# WHAT THE TASK ASKS:
Copy the part of the entries below that opens with the line containing "Given: Uncheck 'Масшт." and closes with the line containing "Looking at the screenshot, I should (x=166, y=35).", with both of those lines included and every character unchanged.

# RAW DATA:
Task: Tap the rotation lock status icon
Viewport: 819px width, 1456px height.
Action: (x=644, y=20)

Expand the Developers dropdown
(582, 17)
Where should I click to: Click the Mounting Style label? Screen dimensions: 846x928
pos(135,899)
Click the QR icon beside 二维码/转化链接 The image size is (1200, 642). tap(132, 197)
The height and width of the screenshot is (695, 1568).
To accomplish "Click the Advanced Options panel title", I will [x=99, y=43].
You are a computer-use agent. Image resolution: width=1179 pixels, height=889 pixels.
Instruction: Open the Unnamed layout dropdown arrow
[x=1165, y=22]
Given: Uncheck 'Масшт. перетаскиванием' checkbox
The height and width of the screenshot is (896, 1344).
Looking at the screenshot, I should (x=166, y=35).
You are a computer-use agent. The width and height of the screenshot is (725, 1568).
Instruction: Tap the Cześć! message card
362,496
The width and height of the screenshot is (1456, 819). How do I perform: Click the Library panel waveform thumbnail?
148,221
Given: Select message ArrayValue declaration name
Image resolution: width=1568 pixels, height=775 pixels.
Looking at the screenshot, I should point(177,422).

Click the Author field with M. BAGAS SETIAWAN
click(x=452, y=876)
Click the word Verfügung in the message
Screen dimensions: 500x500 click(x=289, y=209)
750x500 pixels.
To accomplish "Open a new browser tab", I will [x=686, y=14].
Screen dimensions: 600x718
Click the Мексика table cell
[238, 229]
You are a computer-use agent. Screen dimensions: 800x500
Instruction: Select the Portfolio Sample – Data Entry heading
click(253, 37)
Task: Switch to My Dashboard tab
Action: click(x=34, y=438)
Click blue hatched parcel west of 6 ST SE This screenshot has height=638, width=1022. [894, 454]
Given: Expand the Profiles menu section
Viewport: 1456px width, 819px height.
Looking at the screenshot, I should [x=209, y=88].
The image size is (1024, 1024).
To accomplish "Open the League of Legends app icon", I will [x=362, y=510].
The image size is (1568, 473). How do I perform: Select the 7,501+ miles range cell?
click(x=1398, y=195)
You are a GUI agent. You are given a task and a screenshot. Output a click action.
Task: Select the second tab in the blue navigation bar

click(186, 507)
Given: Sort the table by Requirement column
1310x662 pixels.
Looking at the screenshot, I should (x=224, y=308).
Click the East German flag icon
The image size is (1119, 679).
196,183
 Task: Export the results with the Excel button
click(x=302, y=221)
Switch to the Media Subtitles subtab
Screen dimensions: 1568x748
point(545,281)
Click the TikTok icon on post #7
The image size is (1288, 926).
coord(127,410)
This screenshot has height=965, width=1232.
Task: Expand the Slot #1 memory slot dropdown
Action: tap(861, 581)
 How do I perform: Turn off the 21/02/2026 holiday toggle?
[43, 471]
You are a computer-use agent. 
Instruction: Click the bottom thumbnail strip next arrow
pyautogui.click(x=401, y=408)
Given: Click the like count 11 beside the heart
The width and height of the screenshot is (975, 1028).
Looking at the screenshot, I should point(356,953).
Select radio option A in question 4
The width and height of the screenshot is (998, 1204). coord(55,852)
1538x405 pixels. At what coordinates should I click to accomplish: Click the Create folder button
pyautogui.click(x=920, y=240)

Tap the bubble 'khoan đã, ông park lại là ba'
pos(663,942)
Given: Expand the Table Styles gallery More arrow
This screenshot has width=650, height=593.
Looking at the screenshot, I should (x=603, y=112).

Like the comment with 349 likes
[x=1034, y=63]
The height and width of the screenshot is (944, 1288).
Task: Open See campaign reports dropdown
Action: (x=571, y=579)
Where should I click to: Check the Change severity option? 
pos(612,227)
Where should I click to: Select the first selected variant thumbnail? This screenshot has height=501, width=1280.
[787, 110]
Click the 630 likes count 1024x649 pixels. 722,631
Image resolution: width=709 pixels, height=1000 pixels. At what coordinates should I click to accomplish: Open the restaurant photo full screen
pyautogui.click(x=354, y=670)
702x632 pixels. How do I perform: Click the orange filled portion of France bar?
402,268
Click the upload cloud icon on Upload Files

# TASK RESPONSE:
Given: Uncheck 'Масшт. перетаскиванием' checkbox
The height and width of the screenshot is (896, 1344).
Looking at the screenshot, I should (x=166, y=35).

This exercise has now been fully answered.